2011-10-10 Thread Dmitry Timoshkov
Rafał Mużyło galtge...@o2.pl wrote:

 Right now, wine claims to use DUCET data for lingustic sorting,

What's DUCET and where do you see Wine does claim to use it?

 but by
 section 1.9.2 of that document (as of version 6.0.0), uses it in a wrong
 way.

Could you please be slightly more specific?

 The result of it are bugs such as #10767 and #9583.

Looks like that you don't understand what those bugs are about.

 A possible way around it would beby using ICU to get language specific
 tailoring and applying some of wine-specific for the parts addressed by
 #10767.

Once you uderstand the problems you may see that adding ICU to Wine
depencies will create much more problems than it's supposedly will
solve.

-- 
Dmitry.




[RFC] Use ICU in wine ?

2011-10-10 Thread Rafał Mużyło
On Mon, Oct 10, 2011 at 04:16:26PM +0900, Dmitry Timoshkov wrote (and
contradicted himself):
 What's DUCET and where do you see Wine does claim to use it?

DUCET: Default Unicode Collation Element Table
http://bugs.winehq.org/show_bug.cgi?id=10767#c1
  but by
  section 1.9.2 of that document (as of version 6.0.0), uses it in a wrong
  way.

http://www.unicode.org/reports/tr10/#Non-Goals, point 6
...DUCET does not and cannot actually provide linguistically correct
sorting for every language without further tailoring
 Could you please be slightly more specific?
 
 Looks like that you don't understand what those bugs are about.

Is the above link specific enough ?





[RFC] Use ICU in wine ?

2011-10-10 Thread Rafał Mużyło
On Mon, Oct 10, 2011 at 04:16:26PM +0900, Dmitry Timoshkov wrote (and
contradicted himself):
 What's DUCET and where do you see Wine does claim to use it?

DUCET: Default Unicode Collation Element Table
http://bugs.winehq.org/show_bug.cgi?id=10767#c1
  but by
  section 1.9.2 of that document (as of version 6.0.0), uses it in a wrong
  way.

http://www.unicode.org/reports/tr10/#Non-Goals, point 6
...DUCET does not and cannot actually provide linguistically correct
sorting for every language without further tailoring
 Could you please be slightly more specific?
 
 Looks like that you don't understand what those bugs are about.

Is the above link specific enough ?

Anyway, if DUCET and Windows default differ is dumping that default even
allowed ?

Besides, the only proper way to fix bug #9583 is to implement some kind
of language tailoring.





Re: [RFC] Use ICU in wine ?

2011-10-10 Thread Shachar Shemesh
On 10/10/2011 02:48 AM, Rafał Mużyło wrote:
 Right now, wine claims to use DUCET data for lingustic sorting, but by
 section 1.9.2 of that document (as of version 6.0.0), uses it in a wrong
 way.
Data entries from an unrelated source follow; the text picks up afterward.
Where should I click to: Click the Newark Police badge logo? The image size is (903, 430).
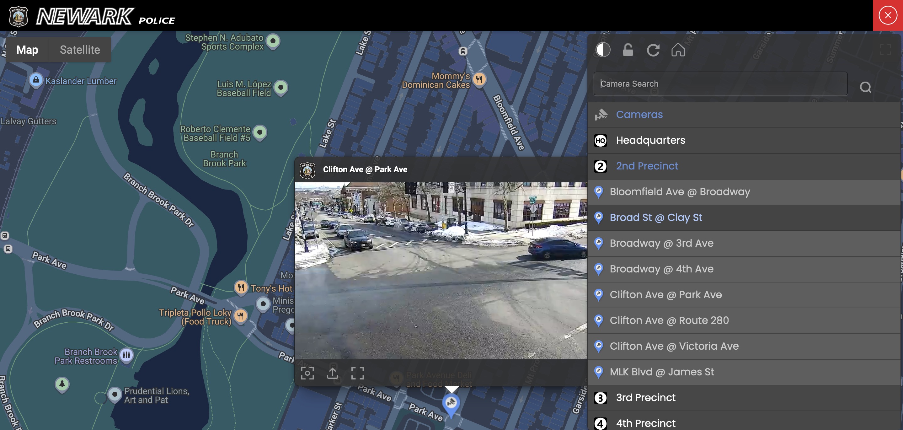pyautogui.click(x=18, y=15)
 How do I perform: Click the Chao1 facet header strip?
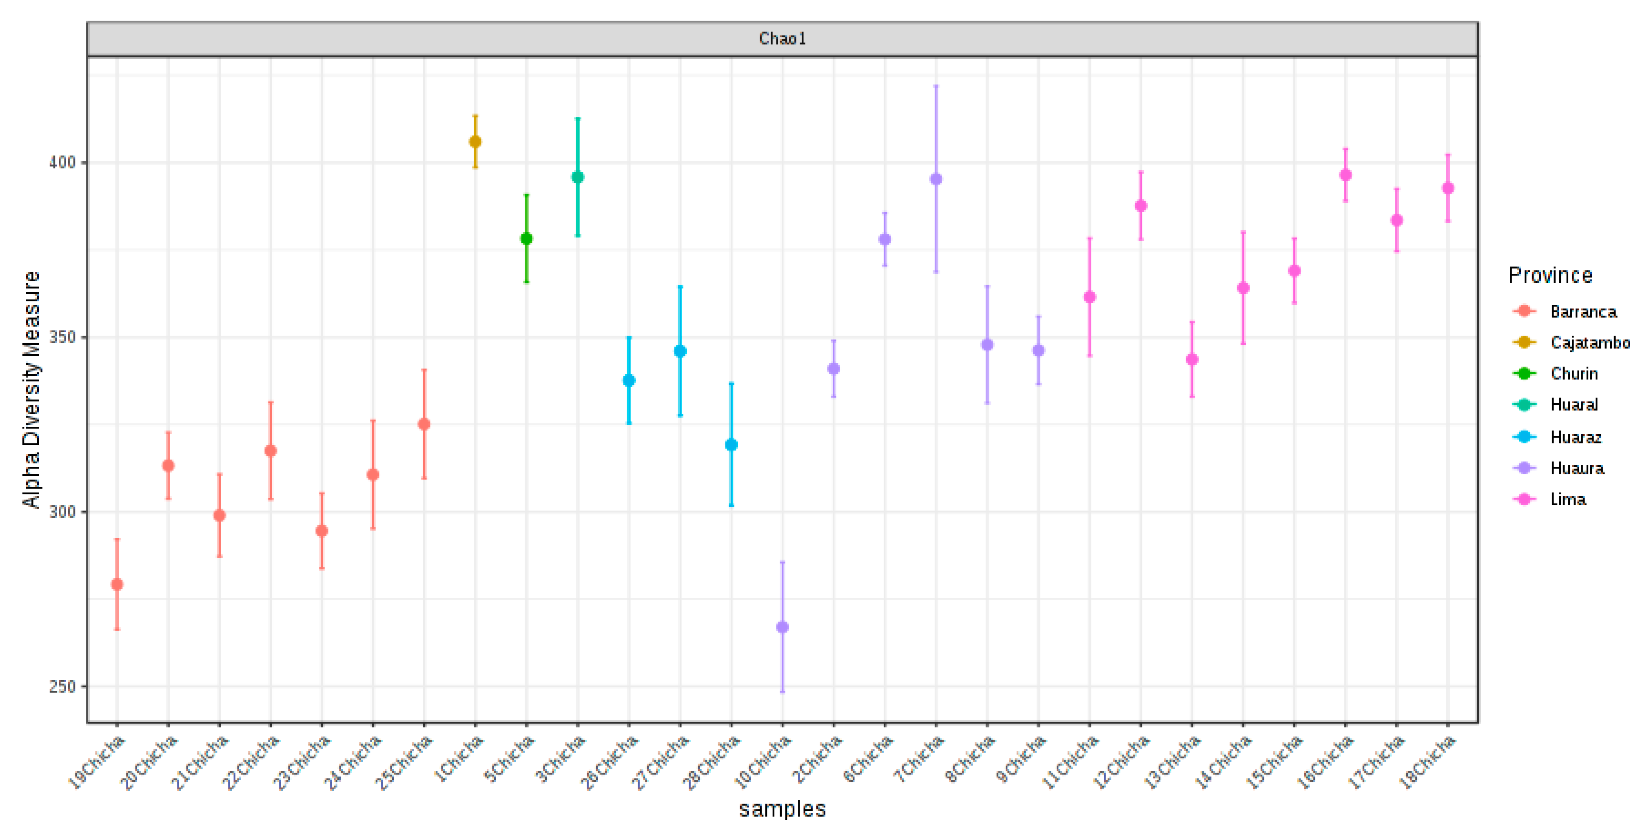pos(782,39)
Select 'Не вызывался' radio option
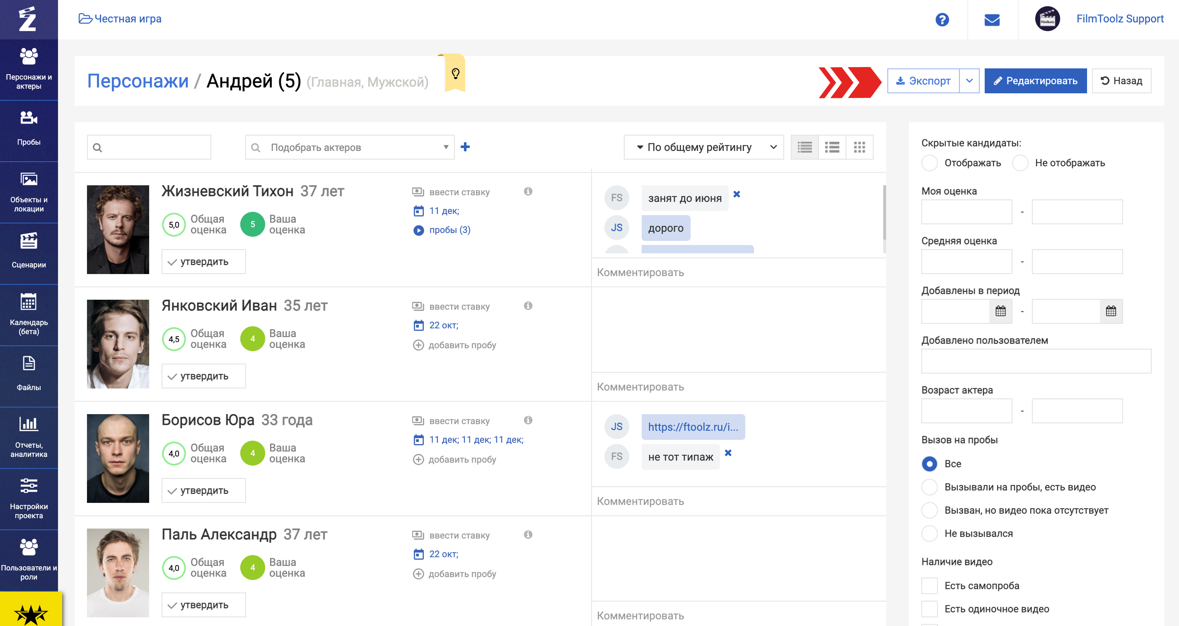Viewport: 1179px width, 626px height. [930, 533]
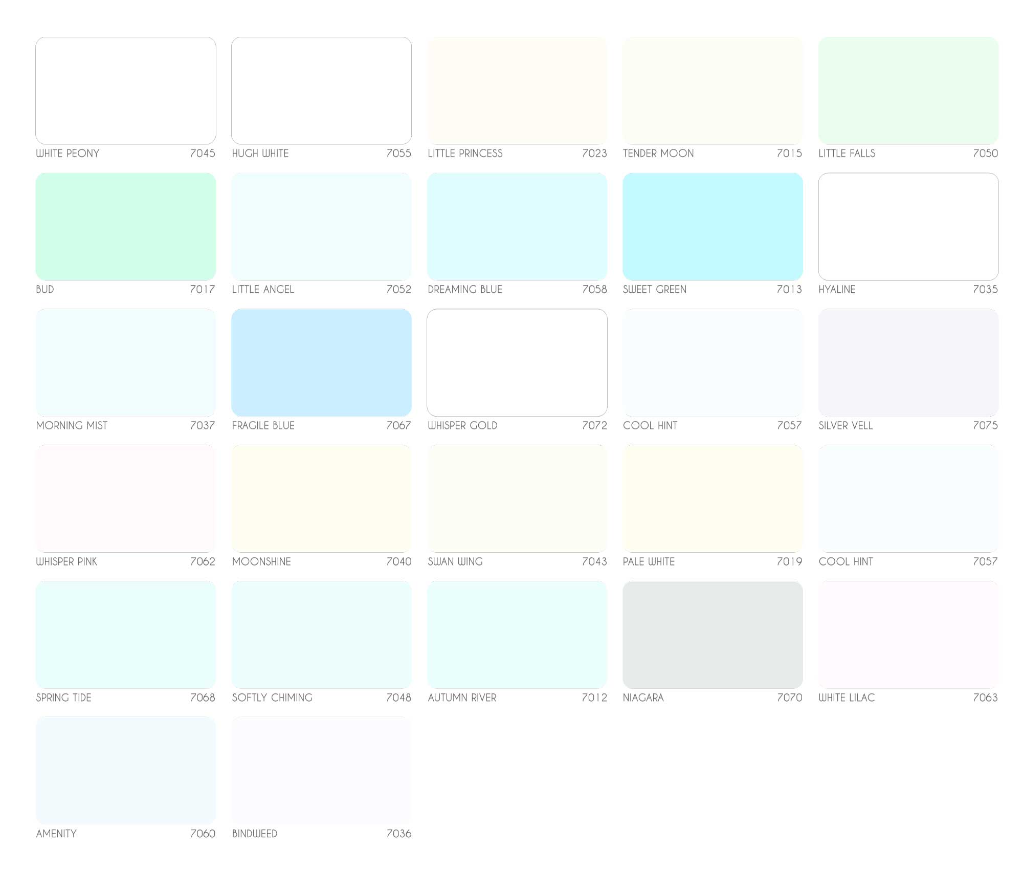Choose the Silver Vell 7075 swatch
The height and width of the screenshot is (872, 1023).
tap(908, 362)
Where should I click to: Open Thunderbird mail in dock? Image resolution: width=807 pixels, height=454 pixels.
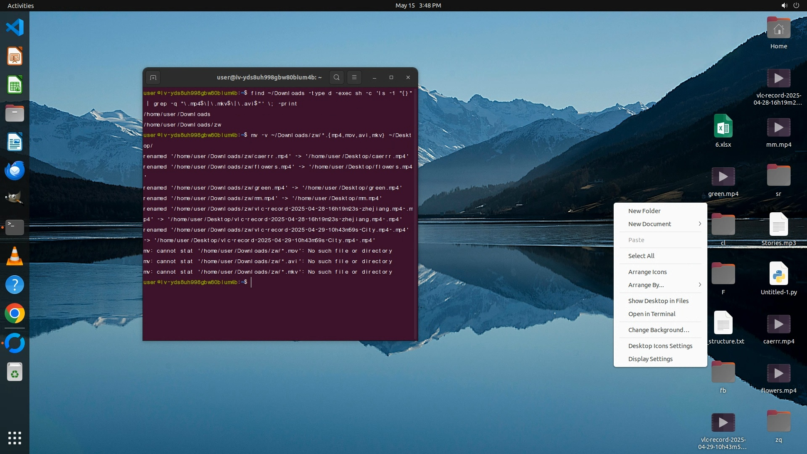tap(15, 170)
The result of it are bugs such as #10767 and #9583.

 A possible way around it would beby using ICU to get language specific
 tailoring and applying some of wine-specific for the parts addressed by
 #10767.
I will not go into the part of the discussion that has to do with
whether ICU will or will not resolve the issues. I will point out that
Wine used to have a soft dependency on ICU (introduced, for my sins, by
me) for the sake of BiDi processing. Everyone involved, myself included,
were all too happy to see it go. ICU is impossible to dynamically link
with, and it's size is quite huge if statically linked.

The good news is that ICU's license seems to be compatible with Wine's
LGPL, so if needed, the relevant part can be copied into Wine.

Shachar

-- 
Shachar Shemesh
Lingnu Open Source Consulting Ltd.
http://www.lingnu.com




Re: [RFC] Use ICU in wine ?

2011-10-10 Thread André Hentschel
Am 10.10.2011 17:33, schrieb Rafał Mużyło:
 Anyway, if DUCET and Windows default differ is dumping that default even
 allowed ?

I don't think so... I once was hacking on our collation stuff too to fix
http://bugs.winehq.org/show_bug.cgi?id=5163 but i guess dumping the windows 
stuff wouldn't even have helped me.



-- 

Best Regards, André Hentschel